Opinion
June, 1936.
In an action for separation in which the defendant wife counterclaimed for and was awarded an absolute divorce with custody of the two children of the parties, the plaintiff being accorded the right of visitation, order in so far as it denies plaintiff's motion to amend the final decree of divorce by eliminating therefrom the provision requiring plaintiff to pay to the defendant the sum of fifteen dollars a week for the support and education of each of the children ( nunc pro tunc as of October 1, 1934), affirmed, with ten dollars costs and disbursements.
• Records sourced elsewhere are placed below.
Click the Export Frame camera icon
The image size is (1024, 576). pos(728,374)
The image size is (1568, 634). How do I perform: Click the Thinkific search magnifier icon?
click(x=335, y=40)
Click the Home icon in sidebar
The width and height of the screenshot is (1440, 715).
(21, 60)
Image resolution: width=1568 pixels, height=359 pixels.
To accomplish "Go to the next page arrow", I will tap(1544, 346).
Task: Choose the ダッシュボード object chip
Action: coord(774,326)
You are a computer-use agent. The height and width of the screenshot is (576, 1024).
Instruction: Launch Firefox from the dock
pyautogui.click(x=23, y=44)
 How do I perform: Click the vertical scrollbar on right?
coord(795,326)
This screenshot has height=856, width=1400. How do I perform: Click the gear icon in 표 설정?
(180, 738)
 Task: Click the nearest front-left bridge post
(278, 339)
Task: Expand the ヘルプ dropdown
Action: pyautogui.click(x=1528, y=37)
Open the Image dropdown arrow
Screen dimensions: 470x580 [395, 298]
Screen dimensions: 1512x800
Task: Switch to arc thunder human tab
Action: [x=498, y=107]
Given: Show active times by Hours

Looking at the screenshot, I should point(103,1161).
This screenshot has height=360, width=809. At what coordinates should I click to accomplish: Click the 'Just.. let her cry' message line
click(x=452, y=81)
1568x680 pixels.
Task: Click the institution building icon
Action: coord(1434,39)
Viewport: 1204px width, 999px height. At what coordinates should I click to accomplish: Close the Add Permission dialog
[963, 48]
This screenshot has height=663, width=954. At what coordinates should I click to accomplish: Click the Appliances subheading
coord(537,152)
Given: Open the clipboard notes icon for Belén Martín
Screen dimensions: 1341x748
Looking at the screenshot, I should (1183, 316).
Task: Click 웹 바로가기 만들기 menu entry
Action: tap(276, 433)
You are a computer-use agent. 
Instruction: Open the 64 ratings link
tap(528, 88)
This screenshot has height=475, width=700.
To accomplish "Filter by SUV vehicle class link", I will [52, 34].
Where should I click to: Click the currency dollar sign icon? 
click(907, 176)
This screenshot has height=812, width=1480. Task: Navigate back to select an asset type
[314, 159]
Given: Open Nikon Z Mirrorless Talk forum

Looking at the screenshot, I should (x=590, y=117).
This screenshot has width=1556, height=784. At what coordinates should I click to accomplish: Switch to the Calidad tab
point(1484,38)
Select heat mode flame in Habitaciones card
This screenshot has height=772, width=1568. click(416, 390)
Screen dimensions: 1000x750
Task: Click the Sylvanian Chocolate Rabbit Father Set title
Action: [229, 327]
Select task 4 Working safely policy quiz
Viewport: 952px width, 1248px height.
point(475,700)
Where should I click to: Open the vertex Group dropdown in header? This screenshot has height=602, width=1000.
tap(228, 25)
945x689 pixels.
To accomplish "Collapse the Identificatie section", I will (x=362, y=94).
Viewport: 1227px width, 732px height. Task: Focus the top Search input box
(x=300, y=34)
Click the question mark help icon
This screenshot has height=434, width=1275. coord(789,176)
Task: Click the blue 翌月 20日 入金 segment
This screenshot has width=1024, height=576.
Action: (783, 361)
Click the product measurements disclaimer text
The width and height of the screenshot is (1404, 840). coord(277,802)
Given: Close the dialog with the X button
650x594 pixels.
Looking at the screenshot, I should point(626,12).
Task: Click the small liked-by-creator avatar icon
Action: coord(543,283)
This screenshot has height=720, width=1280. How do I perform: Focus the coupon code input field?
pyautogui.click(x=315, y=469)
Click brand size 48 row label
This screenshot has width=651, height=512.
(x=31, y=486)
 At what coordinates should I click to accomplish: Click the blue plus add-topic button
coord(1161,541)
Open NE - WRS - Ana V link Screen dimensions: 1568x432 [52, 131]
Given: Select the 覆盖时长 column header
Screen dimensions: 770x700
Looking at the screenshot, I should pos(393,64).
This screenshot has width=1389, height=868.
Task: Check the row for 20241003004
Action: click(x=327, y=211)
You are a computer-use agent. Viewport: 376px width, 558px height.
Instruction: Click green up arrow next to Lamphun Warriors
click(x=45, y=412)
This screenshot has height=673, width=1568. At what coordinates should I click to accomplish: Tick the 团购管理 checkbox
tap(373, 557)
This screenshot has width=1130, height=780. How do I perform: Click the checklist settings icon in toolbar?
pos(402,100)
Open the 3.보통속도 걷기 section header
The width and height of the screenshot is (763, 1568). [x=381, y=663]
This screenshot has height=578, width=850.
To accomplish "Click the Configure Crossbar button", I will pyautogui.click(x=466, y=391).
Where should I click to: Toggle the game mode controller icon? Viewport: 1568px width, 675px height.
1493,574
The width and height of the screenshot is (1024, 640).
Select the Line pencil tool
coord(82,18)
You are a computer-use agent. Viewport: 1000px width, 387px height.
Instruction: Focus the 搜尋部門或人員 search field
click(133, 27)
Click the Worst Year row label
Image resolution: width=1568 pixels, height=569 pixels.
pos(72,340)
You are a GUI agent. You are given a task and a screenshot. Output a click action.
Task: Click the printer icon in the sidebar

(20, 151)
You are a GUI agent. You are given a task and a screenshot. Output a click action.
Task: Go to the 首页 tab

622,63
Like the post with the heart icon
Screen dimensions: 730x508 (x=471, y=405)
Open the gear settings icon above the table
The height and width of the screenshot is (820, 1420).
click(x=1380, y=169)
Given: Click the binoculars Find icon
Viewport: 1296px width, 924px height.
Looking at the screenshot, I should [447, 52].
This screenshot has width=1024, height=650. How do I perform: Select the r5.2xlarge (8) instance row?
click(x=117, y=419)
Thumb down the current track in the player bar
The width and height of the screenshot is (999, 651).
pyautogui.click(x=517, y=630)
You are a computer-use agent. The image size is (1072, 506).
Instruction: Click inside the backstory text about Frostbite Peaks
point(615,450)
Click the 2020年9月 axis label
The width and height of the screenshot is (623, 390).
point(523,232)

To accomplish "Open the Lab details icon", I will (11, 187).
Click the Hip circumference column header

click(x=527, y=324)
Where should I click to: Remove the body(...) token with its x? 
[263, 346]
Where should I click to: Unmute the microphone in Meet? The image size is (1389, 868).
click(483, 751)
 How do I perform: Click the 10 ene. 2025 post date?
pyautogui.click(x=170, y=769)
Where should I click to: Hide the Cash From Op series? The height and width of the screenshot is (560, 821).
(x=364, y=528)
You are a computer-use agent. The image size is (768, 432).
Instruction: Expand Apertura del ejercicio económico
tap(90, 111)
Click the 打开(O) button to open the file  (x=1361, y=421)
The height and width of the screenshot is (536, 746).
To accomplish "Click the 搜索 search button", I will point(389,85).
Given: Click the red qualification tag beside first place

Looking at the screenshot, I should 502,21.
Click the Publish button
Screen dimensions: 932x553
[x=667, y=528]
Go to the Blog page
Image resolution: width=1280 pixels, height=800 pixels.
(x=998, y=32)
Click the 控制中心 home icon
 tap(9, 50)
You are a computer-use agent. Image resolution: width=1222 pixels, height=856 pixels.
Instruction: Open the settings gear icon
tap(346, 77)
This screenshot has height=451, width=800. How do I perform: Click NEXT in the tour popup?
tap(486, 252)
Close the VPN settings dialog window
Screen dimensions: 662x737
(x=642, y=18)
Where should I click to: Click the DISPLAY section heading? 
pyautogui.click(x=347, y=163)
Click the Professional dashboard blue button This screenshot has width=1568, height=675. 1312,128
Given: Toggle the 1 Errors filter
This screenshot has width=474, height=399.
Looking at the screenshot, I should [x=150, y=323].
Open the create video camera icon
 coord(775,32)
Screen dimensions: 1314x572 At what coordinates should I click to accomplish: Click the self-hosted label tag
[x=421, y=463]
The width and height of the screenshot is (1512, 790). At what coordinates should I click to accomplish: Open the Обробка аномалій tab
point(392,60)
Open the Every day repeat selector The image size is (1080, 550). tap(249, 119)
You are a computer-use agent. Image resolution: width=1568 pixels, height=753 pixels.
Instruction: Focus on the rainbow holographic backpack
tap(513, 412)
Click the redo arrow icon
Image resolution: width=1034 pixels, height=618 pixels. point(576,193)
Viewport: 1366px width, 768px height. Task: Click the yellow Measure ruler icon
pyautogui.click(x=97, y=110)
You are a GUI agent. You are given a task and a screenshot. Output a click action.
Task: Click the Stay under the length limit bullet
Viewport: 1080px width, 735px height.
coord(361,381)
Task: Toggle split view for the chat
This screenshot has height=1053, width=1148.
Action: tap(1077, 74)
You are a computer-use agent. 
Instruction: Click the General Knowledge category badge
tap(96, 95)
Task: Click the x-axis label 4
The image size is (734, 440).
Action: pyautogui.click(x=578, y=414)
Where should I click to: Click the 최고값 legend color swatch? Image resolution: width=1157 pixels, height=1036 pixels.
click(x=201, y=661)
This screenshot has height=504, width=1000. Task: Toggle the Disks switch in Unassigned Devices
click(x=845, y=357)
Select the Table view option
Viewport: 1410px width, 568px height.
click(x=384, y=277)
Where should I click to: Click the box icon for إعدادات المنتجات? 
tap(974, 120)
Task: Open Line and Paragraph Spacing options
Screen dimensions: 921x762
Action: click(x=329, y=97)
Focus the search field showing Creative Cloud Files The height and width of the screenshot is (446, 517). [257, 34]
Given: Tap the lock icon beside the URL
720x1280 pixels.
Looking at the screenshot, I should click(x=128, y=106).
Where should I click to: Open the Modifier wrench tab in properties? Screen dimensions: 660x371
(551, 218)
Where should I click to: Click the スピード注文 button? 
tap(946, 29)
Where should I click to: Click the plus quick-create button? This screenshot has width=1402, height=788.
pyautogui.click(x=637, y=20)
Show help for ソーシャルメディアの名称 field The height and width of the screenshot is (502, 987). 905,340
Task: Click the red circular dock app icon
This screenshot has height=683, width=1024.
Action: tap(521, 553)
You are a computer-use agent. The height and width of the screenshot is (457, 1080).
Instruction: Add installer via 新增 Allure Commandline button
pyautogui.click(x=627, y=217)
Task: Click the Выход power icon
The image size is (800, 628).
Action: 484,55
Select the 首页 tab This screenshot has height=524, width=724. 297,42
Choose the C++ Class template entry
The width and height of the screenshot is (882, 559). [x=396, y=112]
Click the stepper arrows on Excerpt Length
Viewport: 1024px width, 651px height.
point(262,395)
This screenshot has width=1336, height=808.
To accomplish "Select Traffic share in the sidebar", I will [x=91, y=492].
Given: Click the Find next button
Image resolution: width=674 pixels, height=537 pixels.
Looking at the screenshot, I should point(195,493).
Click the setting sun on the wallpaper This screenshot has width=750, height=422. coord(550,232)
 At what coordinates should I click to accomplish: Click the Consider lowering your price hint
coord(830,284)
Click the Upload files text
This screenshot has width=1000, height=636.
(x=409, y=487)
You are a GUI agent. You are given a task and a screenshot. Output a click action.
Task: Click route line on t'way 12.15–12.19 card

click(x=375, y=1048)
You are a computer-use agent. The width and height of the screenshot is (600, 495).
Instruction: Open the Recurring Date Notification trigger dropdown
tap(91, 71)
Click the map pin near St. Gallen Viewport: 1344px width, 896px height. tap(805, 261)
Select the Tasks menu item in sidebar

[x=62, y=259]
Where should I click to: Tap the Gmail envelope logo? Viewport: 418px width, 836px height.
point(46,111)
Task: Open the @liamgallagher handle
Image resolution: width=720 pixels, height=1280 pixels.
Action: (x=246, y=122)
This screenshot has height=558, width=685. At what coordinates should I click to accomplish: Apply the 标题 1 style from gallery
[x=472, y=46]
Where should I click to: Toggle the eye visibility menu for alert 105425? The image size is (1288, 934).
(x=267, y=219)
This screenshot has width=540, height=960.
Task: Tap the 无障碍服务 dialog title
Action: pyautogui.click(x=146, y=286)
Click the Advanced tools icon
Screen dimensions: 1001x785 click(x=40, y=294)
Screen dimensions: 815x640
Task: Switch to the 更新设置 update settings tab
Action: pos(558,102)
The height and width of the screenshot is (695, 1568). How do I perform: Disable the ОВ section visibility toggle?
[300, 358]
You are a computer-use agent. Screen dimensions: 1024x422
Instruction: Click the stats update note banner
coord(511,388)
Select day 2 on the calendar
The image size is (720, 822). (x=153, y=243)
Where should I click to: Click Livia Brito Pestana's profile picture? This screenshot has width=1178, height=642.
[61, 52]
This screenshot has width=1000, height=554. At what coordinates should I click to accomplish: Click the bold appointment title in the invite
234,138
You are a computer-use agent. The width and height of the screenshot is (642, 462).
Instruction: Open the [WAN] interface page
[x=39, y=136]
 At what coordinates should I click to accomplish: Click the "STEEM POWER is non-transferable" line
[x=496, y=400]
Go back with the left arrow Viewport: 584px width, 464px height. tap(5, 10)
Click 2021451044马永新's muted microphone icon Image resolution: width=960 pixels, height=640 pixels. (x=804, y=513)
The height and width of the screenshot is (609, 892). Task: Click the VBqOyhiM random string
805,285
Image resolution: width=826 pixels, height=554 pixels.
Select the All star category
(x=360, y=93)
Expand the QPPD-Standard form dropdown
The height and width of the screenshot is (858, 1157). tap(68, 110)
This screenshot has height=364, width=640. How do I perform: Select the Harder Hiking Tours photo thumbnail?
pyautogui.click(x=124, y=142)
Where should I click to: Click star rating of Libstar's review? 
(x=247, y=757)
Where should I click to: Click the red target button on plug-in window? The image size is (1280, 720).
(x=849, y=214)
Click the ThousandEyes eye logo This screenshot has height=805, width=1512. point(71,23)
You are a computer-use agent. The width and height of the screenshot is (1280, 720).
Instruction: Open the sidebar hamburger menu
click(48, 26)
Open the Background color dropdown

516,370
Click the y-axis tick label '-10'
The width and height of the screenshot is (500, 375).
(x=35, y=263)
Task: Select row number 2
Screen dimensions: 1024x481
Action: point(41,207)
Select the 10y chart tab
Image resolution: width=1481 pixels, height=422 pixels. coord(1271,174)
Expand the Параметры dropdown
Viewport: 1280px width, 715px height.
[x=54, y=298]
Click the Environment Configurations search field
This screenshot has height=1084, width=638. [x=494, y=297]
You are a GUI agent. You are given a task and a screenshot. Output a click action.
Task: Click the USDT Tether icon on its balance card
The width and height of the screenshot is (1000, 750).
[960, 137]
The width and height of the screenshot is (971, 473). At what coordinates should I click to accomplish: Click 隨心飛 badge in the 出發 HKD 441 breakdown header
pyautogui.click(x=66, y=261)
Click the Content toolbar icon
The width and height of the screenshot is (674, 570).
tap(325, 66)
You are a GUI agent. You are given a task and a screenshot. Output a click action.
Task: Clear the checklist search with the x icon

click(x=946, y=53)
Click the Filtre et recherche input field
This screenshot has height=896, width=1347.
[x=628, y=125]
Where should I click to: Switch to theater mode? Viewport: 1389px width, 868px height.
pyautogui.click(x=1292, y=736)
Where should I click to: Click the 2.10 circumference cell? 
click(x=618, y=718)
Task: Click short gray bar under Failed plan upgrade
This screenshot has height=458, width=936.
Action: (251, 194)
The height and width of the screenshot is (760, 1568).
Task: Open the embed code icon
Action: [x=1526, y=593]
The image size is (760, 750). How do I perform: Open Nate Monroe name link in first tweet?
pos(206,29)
The defendant wife remarried subsequent to the decree and with her then husband and the children removed to California, where said husband had obtained employment. These circumstances, in our opinion, furnish no reason for the relief of the plaintiff from the obligation to support his children as directed by the decree, the welfare of such children being the paramount consideration. (See Kane v. Kane, 241 Mich. 96; 216 N.W. 437; Hart v. Hart, 266 Mich. 564; 254 N.W. 207; Epstein v. Epstein, 234 Mich. 200; 207 N.W. 894.) This case involves a judicial decree and for that reason is distinguishable from those in which contracts of separation were presented, in which latter cases the recovery of amounts payable to the wife by the husband for support of the children has been denied. ( Muth v. Wuest, 76 App. Div. 332; Duryea v. Bliven, 122 N.Y. 567. ) The case of Harris v. Harris ( 197 App. Div. 646), properly read and considered in the light of its own peculiar facts, is not at variance with our ruling. Lazansky, P.J., Young, Carswell, Johnston and Taylor, JJ., concur.